United States v. Microsoft

United States v. Microsoft (87 F. Supp. 2d 30 (D.D.C. 2000)) was a widely publicized antitrust trial in which the U.S. Department of Justice (DOJ), joined by twenty U.S. states, alleged that Microsoft abused monopoly power in its handling of operating system sales and web browser sales. The DOJ and states filed this antitrust case against Microsoft on May 18, 1998. The case was tried before U.S. District Court Judge Thomas Penfield Jackson. The DOJ was initially represented by David Boies.

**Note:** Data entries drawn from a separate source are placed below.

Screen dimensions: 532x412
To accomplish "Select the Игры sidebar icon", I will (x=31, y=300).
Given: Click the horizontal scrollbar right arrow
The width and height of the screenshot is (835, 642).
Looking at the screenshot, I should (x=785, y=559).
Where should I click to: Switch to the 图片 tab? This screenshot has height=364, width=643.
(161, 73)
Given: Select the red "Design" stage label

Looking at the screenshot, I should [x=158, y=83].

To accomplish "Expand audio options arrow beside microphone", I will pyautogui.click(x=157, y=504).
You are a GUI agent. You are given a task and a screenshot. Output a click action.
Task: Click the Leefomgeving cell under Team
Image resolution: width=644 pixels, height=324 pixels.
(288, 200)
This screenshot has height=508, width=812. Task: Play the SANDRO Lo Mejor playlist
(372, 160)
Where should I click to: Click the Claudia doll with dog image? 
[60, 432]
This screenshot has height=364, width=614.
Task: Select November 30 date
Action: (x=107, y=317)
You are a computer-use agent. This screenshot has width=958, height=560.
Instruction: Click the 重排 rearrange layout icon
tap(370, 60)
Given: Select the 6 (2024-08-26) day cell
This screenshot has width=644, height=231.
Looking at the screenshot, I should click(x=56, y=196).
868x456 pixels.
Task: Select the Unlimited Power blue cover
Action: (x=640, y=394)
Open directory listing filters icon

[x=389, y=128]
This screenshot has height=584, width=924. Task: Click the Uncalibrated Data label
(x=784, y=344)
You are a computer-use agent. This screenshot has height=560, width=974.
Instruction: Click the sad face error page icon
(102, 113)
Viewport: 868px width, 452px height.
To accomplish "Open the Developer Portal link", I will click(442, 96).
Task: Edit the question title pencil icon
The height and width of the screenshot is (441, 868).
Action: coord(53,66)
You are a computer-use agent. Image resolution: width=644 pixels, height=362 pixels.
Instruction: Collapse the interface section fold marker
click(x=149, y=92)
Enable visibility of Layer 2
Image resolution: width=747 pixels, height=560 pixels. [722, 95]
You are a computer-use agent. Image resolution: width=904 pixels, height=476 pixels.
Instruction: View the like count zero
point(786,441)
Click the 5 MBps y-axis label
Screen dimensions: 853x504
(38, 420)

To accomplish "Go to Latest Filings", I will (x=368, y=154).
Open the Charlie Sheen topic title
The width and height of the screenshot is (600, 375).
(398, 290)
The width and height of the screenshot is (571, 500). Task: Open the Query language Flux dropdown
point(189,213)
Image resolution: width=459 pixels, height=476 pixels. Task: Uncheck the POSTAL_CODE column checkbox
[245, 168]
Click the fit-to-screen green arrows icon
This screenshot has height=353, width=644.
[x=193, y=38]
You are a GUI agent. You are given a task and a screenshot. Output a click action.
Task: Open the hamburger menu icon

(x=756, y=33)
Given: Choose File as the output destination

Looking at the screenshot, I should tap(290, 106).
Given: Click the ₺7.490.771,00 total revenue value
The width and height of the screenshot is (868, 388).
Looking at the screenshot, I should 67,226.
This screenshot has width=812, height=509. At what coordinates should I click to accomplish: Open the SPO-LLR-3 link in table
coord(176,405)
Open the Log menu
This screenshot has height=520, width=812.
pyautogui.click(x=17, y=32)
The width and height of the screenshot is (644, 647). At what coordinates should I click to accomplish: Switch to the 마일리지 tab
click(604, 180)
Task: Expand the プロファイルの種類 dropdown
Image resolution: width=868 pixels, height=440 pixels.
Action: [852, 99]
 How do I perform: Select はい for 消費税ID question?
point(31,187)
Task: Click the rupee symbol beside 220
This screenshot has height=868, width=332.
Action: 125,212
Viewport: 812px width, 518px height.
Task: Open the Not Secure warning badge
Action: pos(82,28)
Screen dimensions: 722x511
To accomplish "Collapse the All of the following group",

The issue central to the case was whether Microsoft was allowed to bundle its flagship Internet Explorer web browser software with its Microsoft Windows operating system. Bundling them together is alleged to have been responsible for Microsoft's victory in the browser wars as every Windows user had a copy of Internet Explorer. It was further alleged that this unfairly restricted the market for competing web browsers (such as Netscape Communicator) that were slow to download over a modem or had to be purchased at a store. It was also suggested that the bookmarks, search engine, and other links and software provided by default with Internet Explorer were guaranteed to have very high visibility to users.

Underlying these disputes were questions over whether Microsoft altered or manipulated its application programming interfaces to favor Internet Explorer over third party web browsers, Microsoft's conduct in forming restrictive licensing agreements with OEM computer manufacturers, and Microsoft's intent in its course of conduct.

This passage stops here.